The silicon alloy may be grown as a compositionally graded alloy or
to have a superlattice structure. The constituents of the silicon
alloy include silicon and any of germanium (Ge), carbon (C), and
tin (Sn). In particular embodiments the silicon alloy is a binary
alloy such as SiGe or SiC, but in alternative embodiments, ternary
alloys, etc. may also be formed (SiC:Ge). Additionally, impurity
dopants may (e.g., carbon, boron, nitrogen etc.) further be
provided at low to moderate concentrations in the alloy matrix. In
the exemplary embodiment depicted in FIG. 1B, the transition layer
131 is silicon germanium (SiGe) which may be compositionally graded
or form a superlattice to satisfy thermal expansion and lattice
matching functions, as known in the art.
[0021] In one embodiment, the silicon substrate 126 is heated to a
temperature between 600.degree. C. and 900.degree. C. during
formation of the SiGe transition layer 131 at operation 130. Growth
of the SiGe transition layer 131 is to be distinguished from merely
doping an epitaxial film with silicon and/or germanium. In
particular, to form the SiGe transition layer 131, each of a
silicon precursor and a germanium precursor is introduced at a rate
of at least 10 liters/min.
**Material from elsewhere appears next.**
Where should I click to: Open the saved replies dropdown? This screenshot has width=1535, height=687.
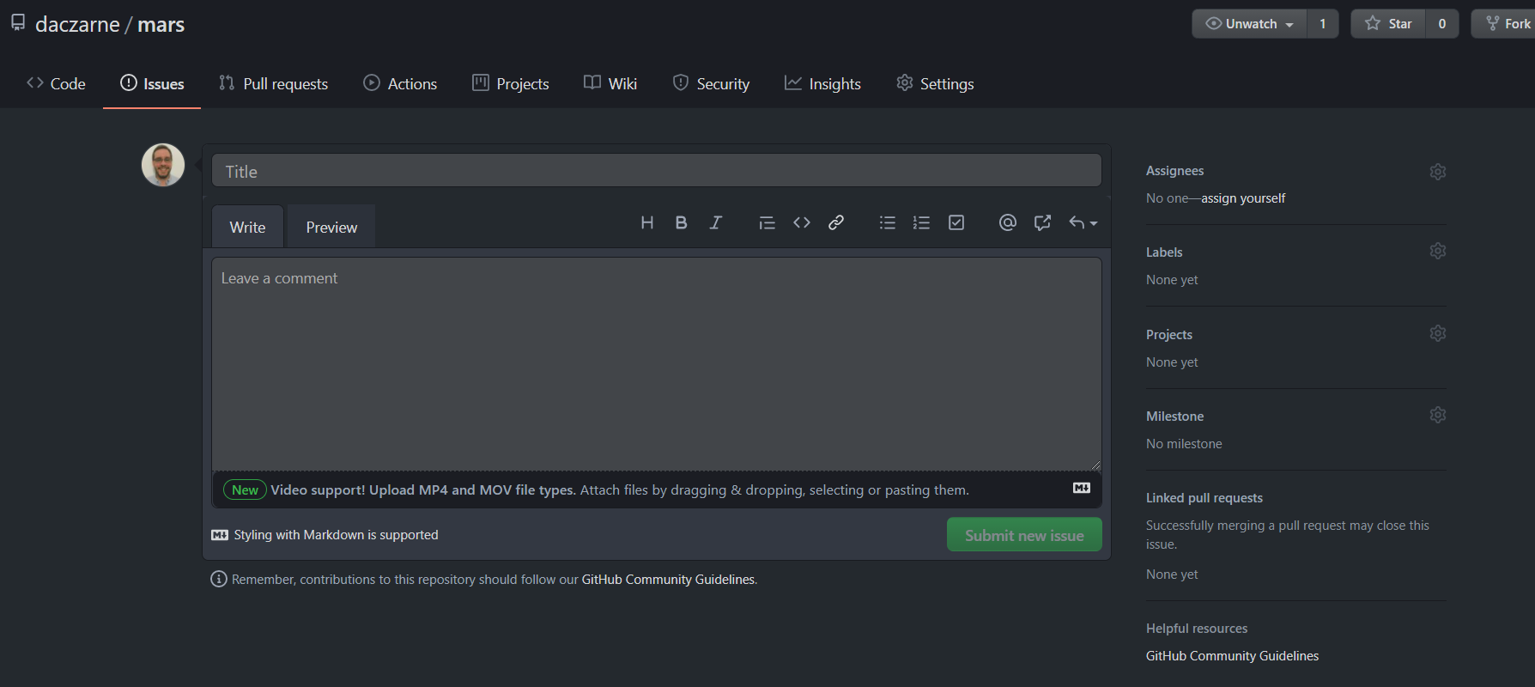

Depending on the embodiment, the flow
rate of the germanium precursor may be 20 liters/min or more, as
may be the flow rate of the silicon precursor. Although any
precursors known in the art may be used to form the SiGe transition
layer 131, exemplary embodiments include a silicon precursor of
silicon tetrachloride, silane, dichlorosilane, or trichlorosilane
and a germanium precursor of germane, di-germane, and germanium
tetrachloride.
[0022] Returning to FIG. 1A, at operation 140 a group III-nitride
epitaxial film is grown directly on the silicon alloy epitaxial
layer. The group III-nitride epitaxial film may include any group
III element alloyed with nitrogen, such as aluminum (Al), gallium
(Ga), and indium (In). In a particular embodiment, the group
III-nitride is a binary alloy, but in alternative embodiments,
ternary alloys (e.g., AlGaN) and higher may also be formed.
Additionally, impurity dopants may (e.g., silicon, magnesium, etc.)
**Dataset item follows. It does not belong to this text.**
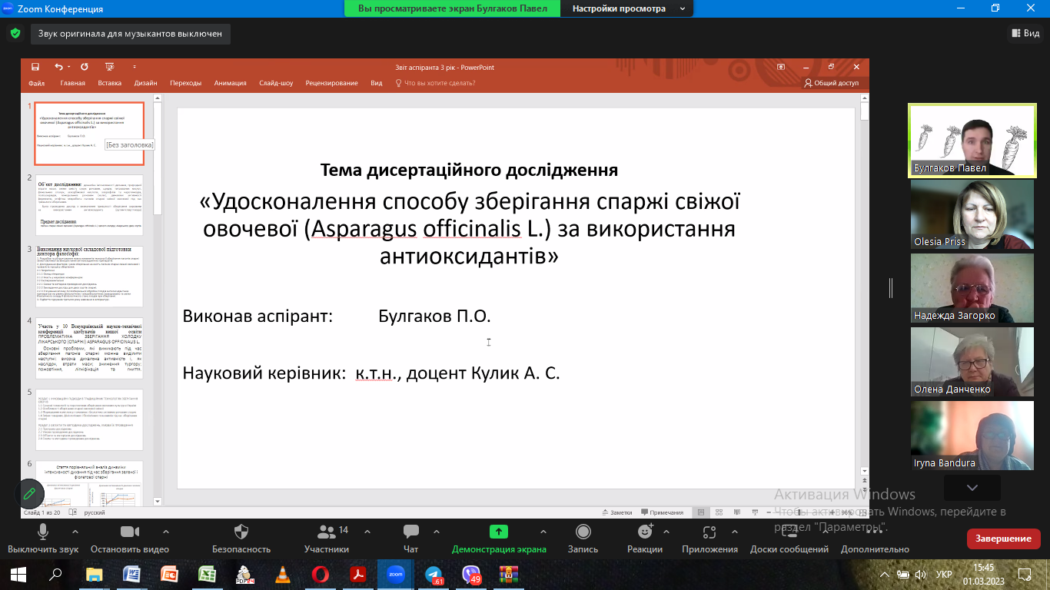Start recording with the Record icon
further be provided at low to moderate concentrations in the alloy
matrix. In the exemplary embodiment depicted in FIG. 1B, the group
III-nitride epitaxial film is a gallium nitride (GaN) film 137. As
illustrated, the GaN film 137 is formed over the SiGe transition
layer 131.
[0023] In particular embodiments, growth of the GaN film 137 (e.g.,
at operation 140) is preceded by deposition of a nucleation layer
136. The nucleation layer 136 may be any known in the art for
growth of GaN films, such as but not limited to aluminum nitride
(AlN), graded Al.sub.xGa.sub.1-xN, or Al.sub.xGa.sub.1-xN/GaN
superlattice. In embodiments, the group III-nitride epitaxial film
is grown at operation 140 without cycling the temperature of the
substrate down below the silicon alloy growth temperature employed
at operation 130.
[0024] In embodiments, the silicon alloy growth operation 130 may
complicate group III-nitride film growth operation 140, for example
where a silicon alloy constituent tends to form deposits on a
deposition chamber interior. In one such embodiment where the
silicon alloy layer 137 is SiC grown at operation 130, and during
operation 140 the nucleation layer 136 is formed in-situ with a
remainder of the GaN layer 137 is then formed in a separate
deposition chamber which is to remain carbon-free.
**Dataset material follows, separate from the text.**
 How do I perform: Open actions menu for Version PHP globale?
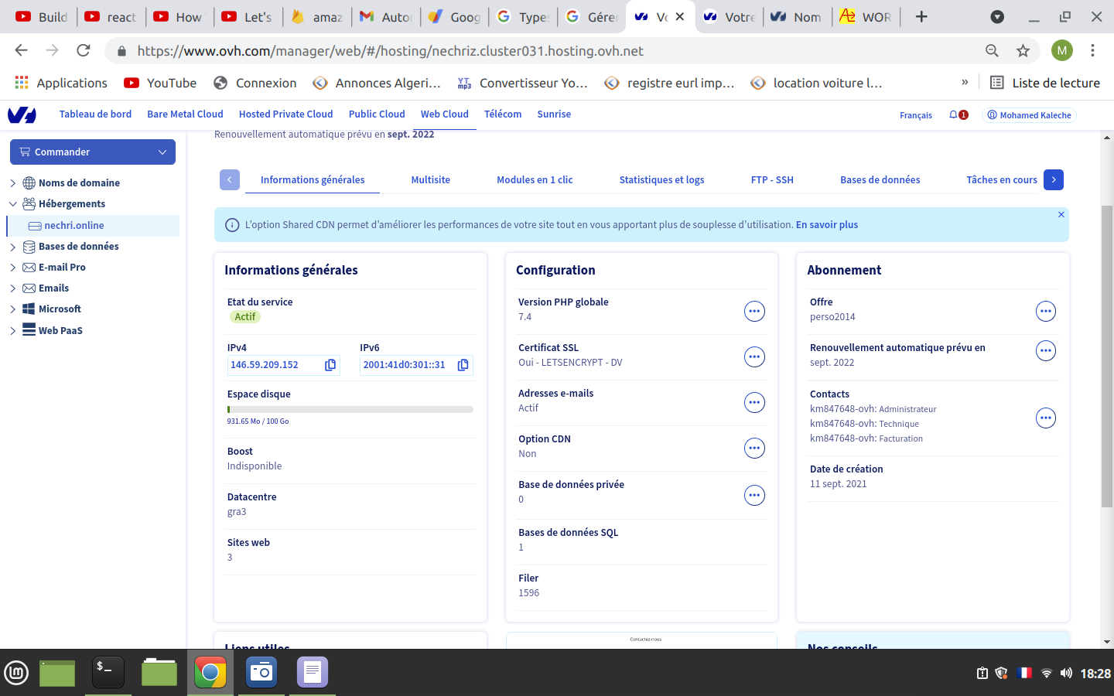754,311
[0025] Generally, the group III-nitride growth temperature will be
higher than that of the silicon alloy epitaxial layer and therefore
where growth operation 140 is performed in the same epitaxial
chamber as nucleation layer 136, the in-situ growth process may
proceed with a ramp in temperature after termination of the silicon
alloy growth (or during a last portion of that growth) and either
prior to growth of the group III-nitride or during an initial
portion of that growth (or nucleation layer growth). For such an
in-situ growth of both the silicon alloy and group III-nitride, the
silicon alloy and group III-nitride films may be grown without
interruption. The ability to grow Si alloys and III-nitride in the
same chamber can have some advantages, for example, there is no
need for extra surface passivation or cleaning steps in between the
two layers to avoid any native oxide layer or foreign impurities
which could occur during the growth interruption if they are done
in different chambers. Furthermore, thermal cycling of the
substrate during transfers between chambers may be avoided,
improving thermal budget for a device film stack.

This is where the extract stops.